**Data in this exercise:**
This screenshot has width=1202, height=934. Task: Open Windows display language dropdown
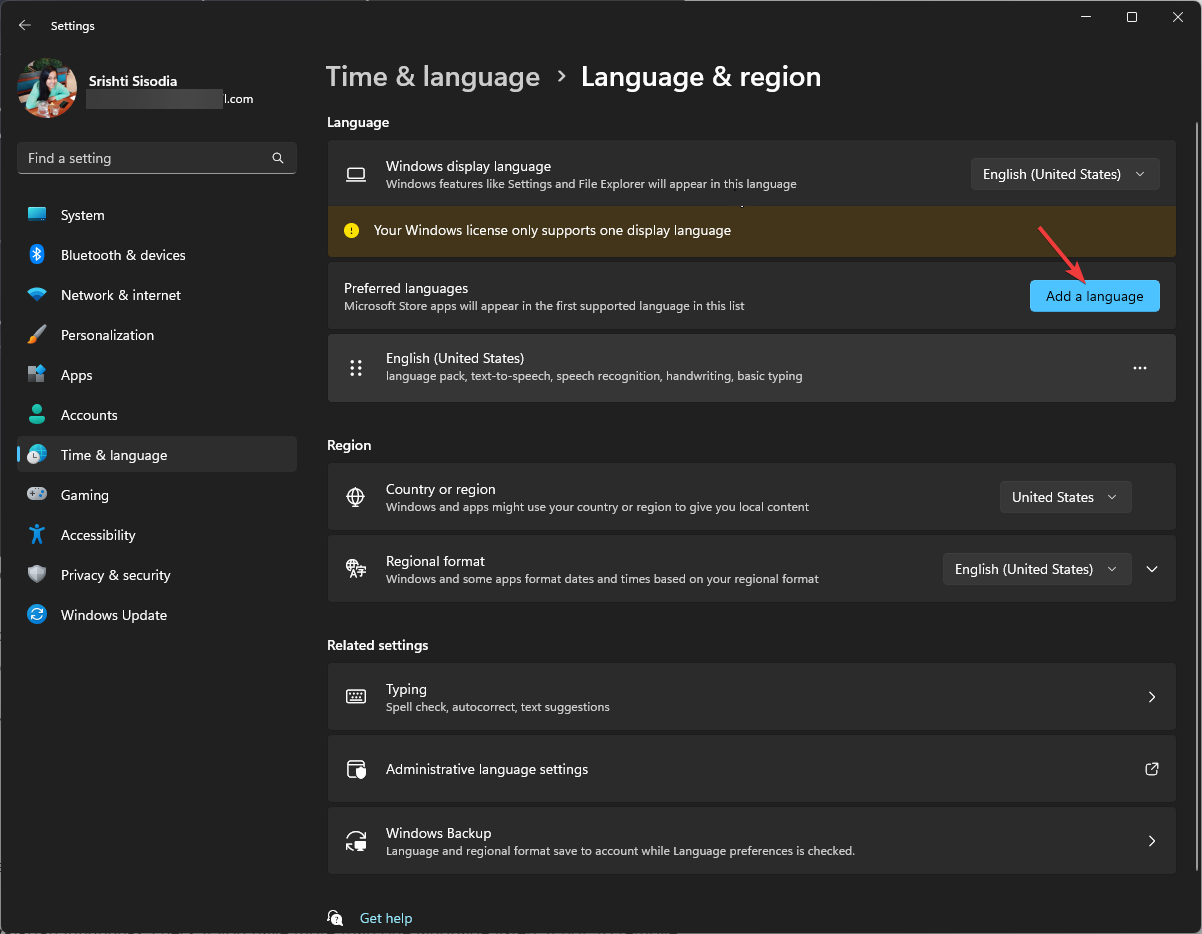1064,174
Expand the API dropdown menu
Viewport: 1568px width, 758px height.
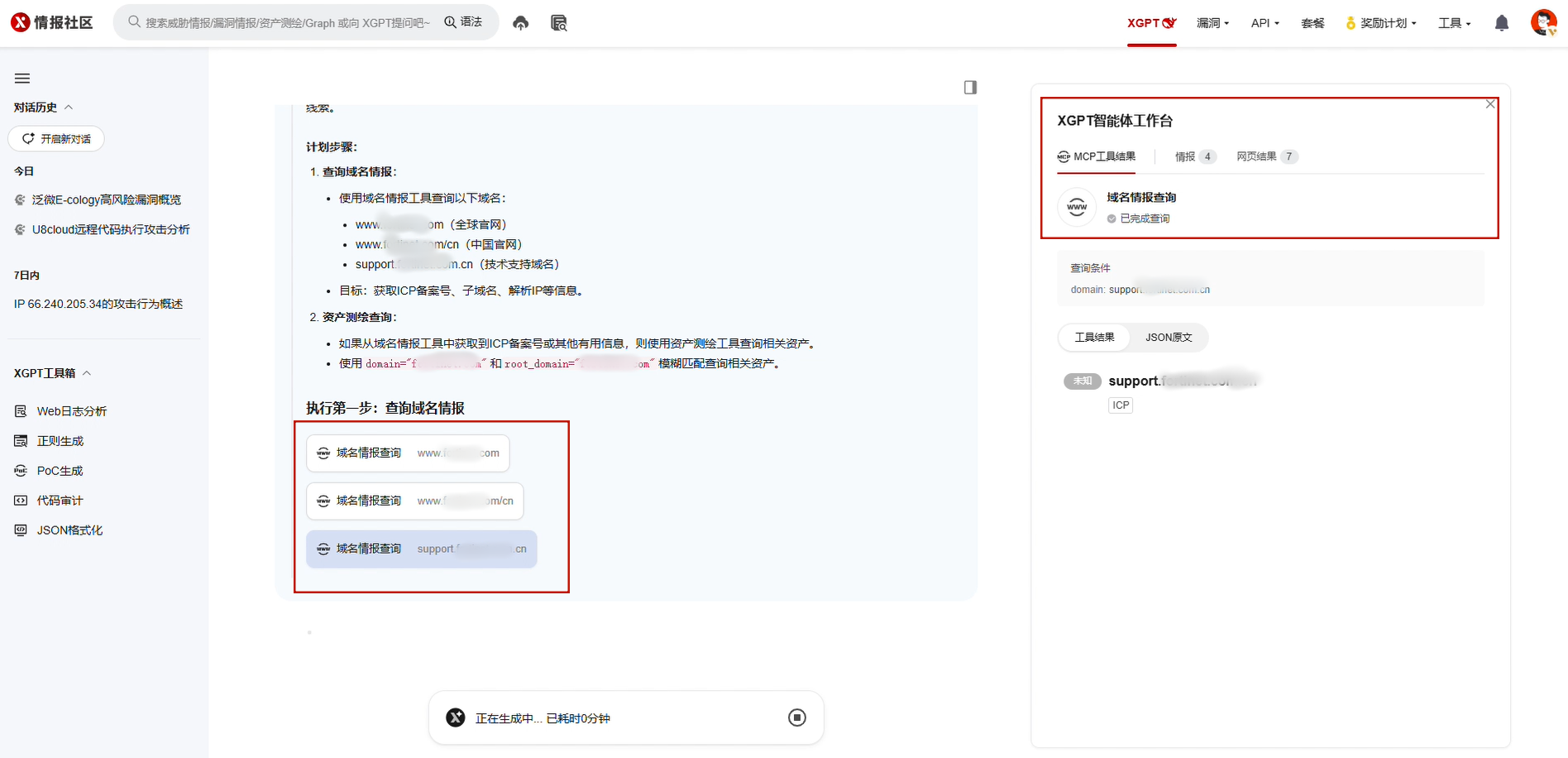1264,23
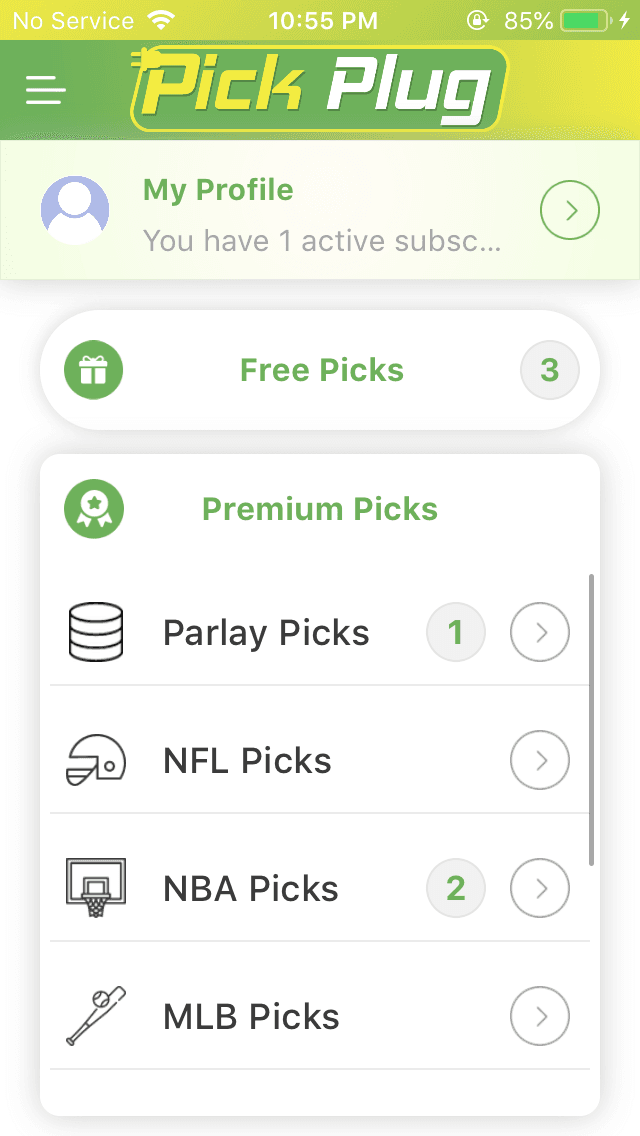Open My Profile with the arrow
This screenshot has width=640, height=1136.
pyautogui.click(x=570, y=210)
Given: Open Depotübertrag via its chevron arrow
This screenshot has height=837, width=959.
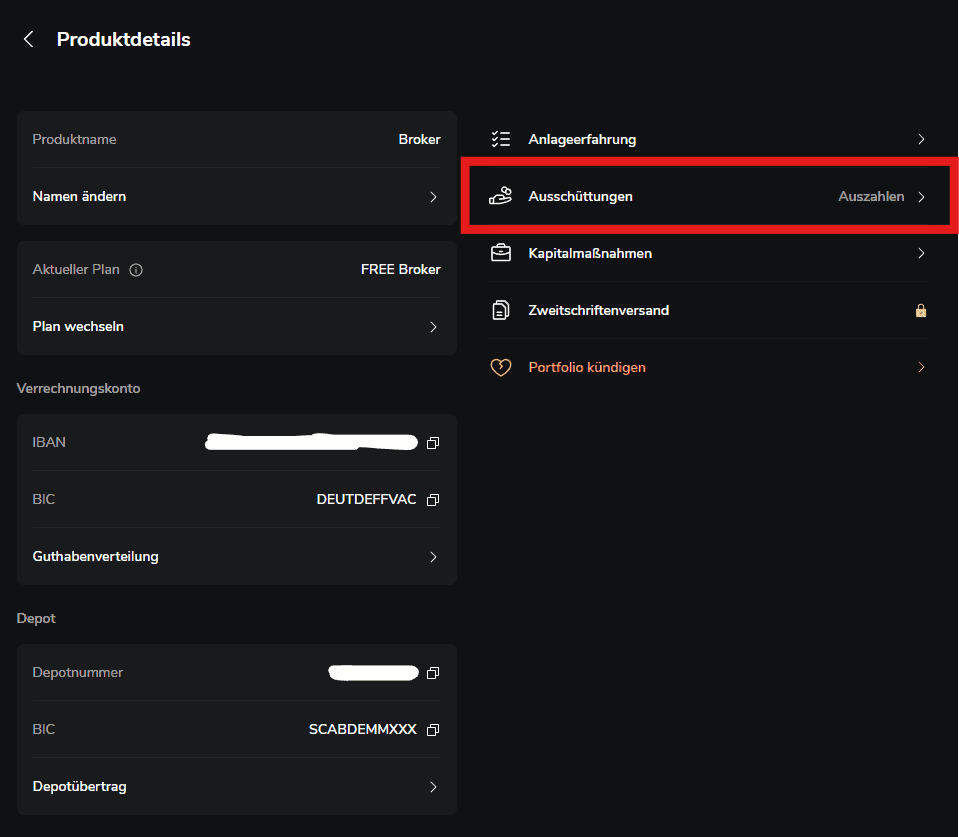Looking at the screenshot, I should pos(433,787).
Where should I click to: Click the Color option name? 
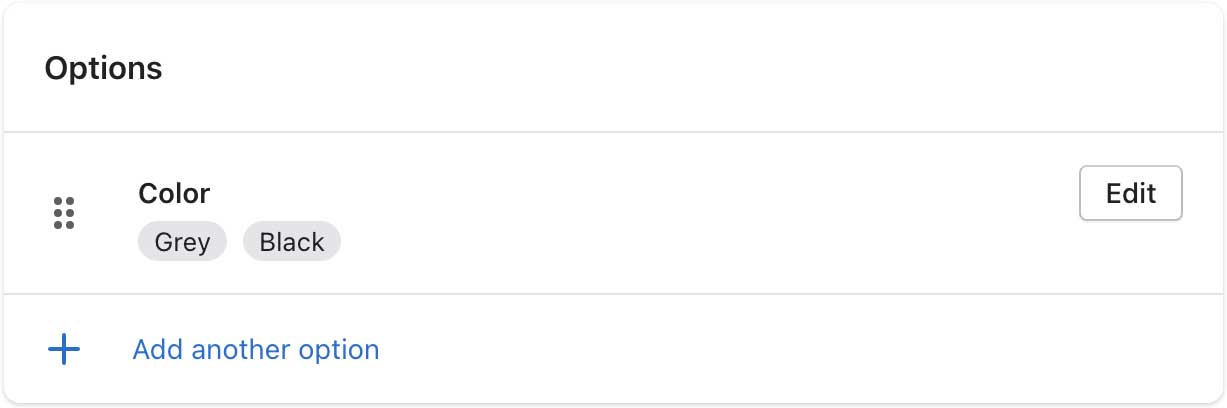(x=174, y=193)
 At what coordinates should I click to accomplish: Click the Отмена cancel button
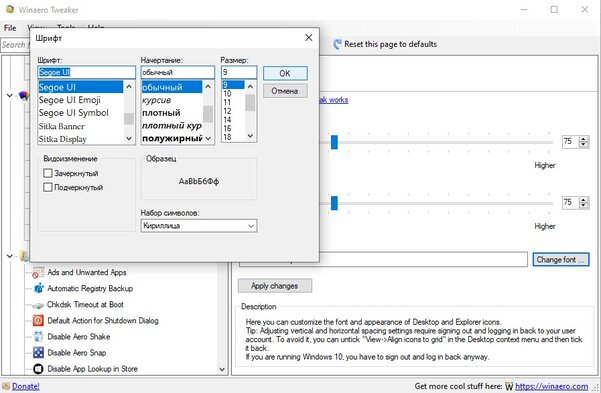(x=285, y=91)
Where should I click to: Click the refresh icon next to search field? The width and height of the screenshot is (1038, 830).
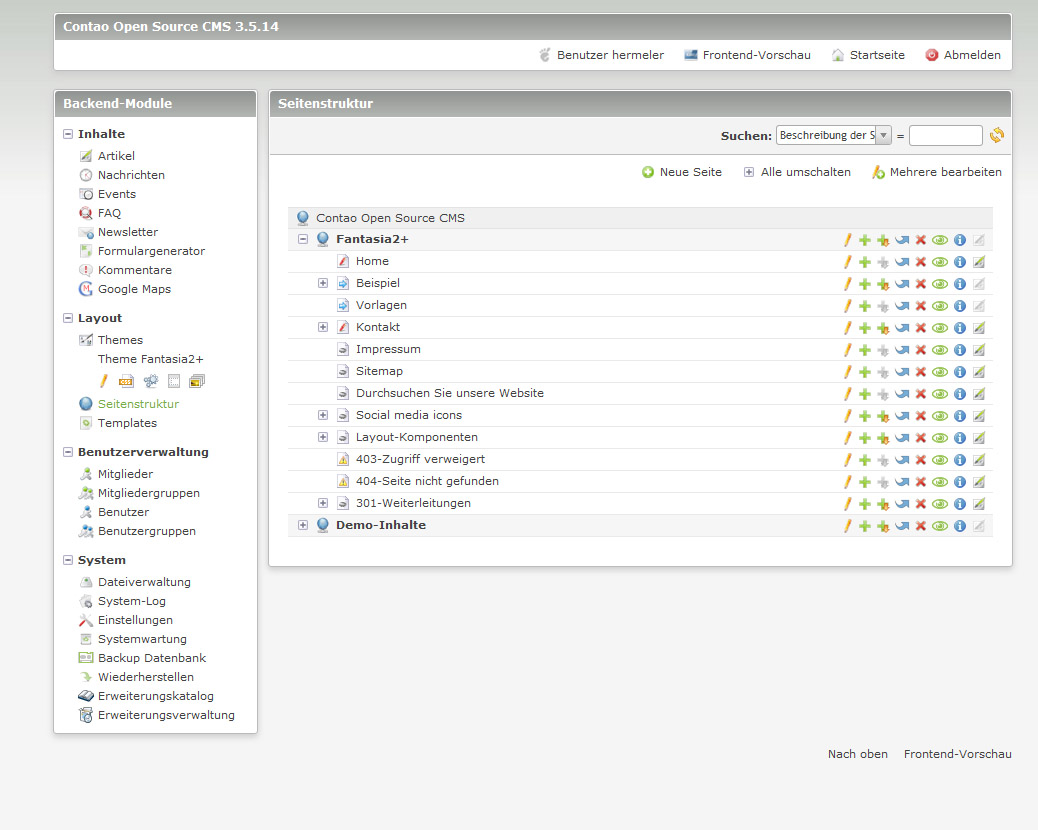pyautogui.click(x=997, y=136)
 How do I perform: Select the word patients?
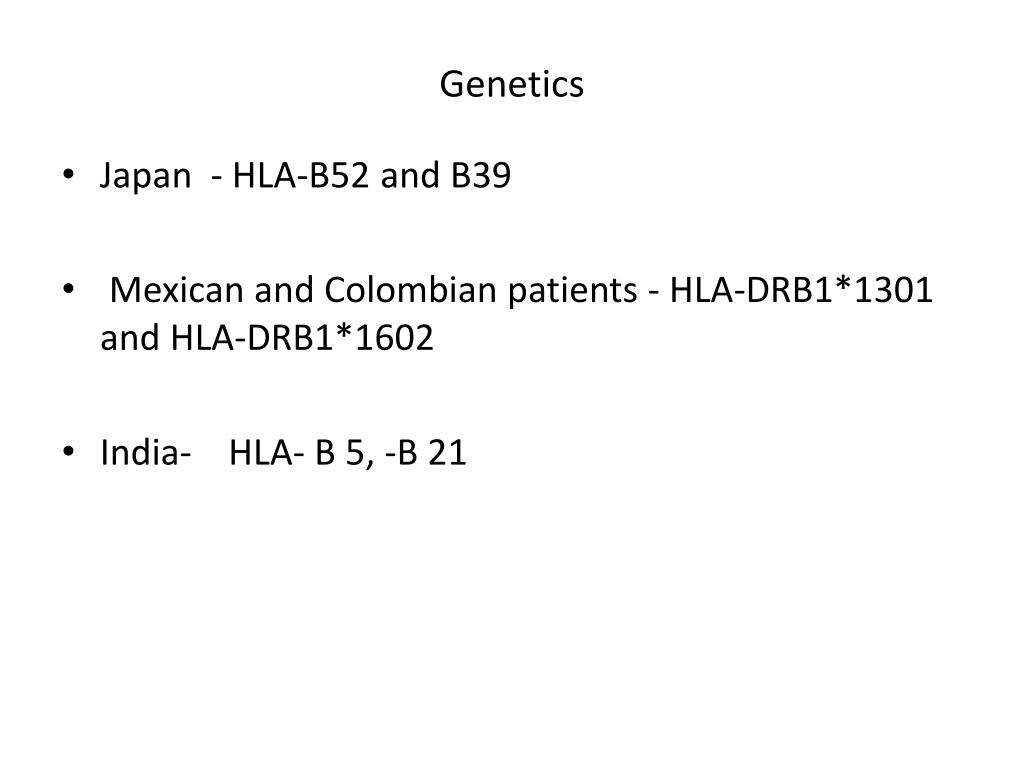[x=573, y=291]
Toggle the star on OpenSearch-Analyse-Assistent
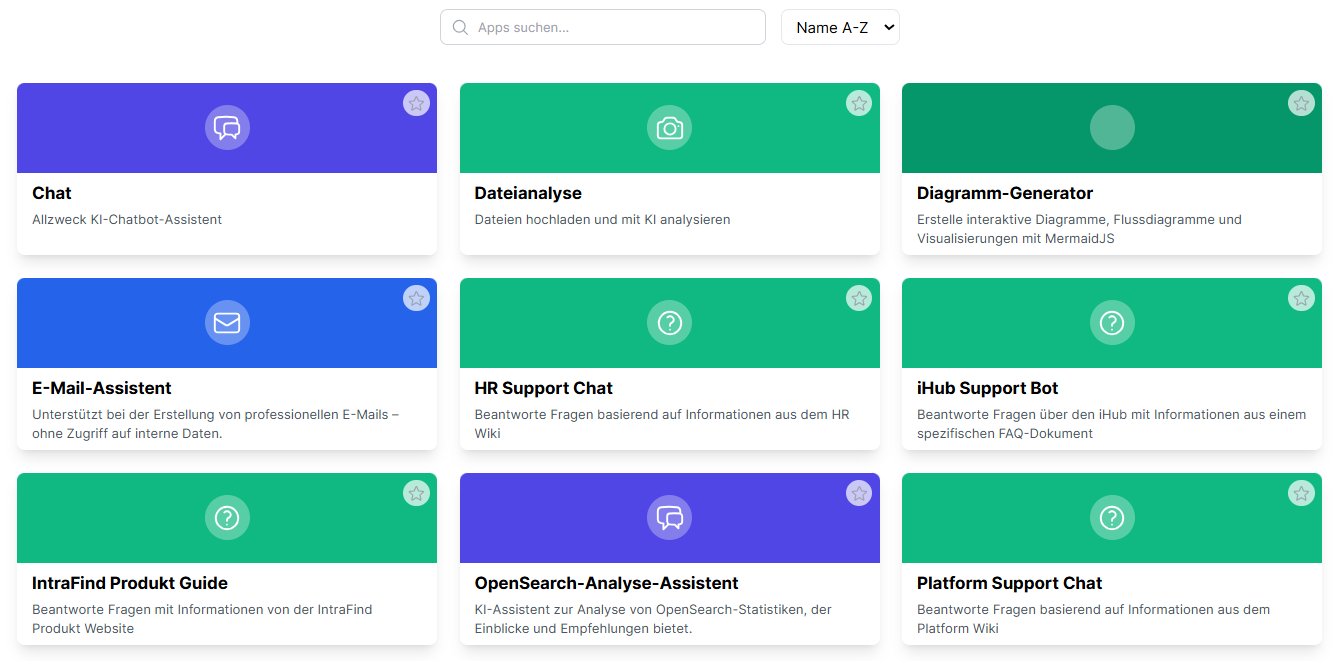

**What is required:** Omit every picture, then reproduce the rest of the listing exactly.

**Answer section:**
This screenshot has width=1202, height=934. Task: Open Windows display language dropdown
1064,174
Expand the API dropdown menu
Viewport: 1568px width, 758px height.
1264,23
Open My Profile with the arrow
This screenshot has width=640, height=1136.
pyautogui.click(x=570, y=210)
Given: Open Depotübertrag via its chevron arrow
This screenshot has height=837, width=959.
Looking at the screenshot, I should pos(433,787).
Where should I click to: Click the Color option name? 
(x=174, y=193)
 At what coordinates should I click to accomplish: Click the Отмена cancel button
(x=285, y=91)
Where should I click to: Click the refresh icon next to search field? The width and height of the screenshot is (1038, 830).
pyautogui.click(x=997, y=136)
 How do I perform: Select the word patients?
[x=573, y=291]
Toggle the star on OpenSearch-Analyse-Assistent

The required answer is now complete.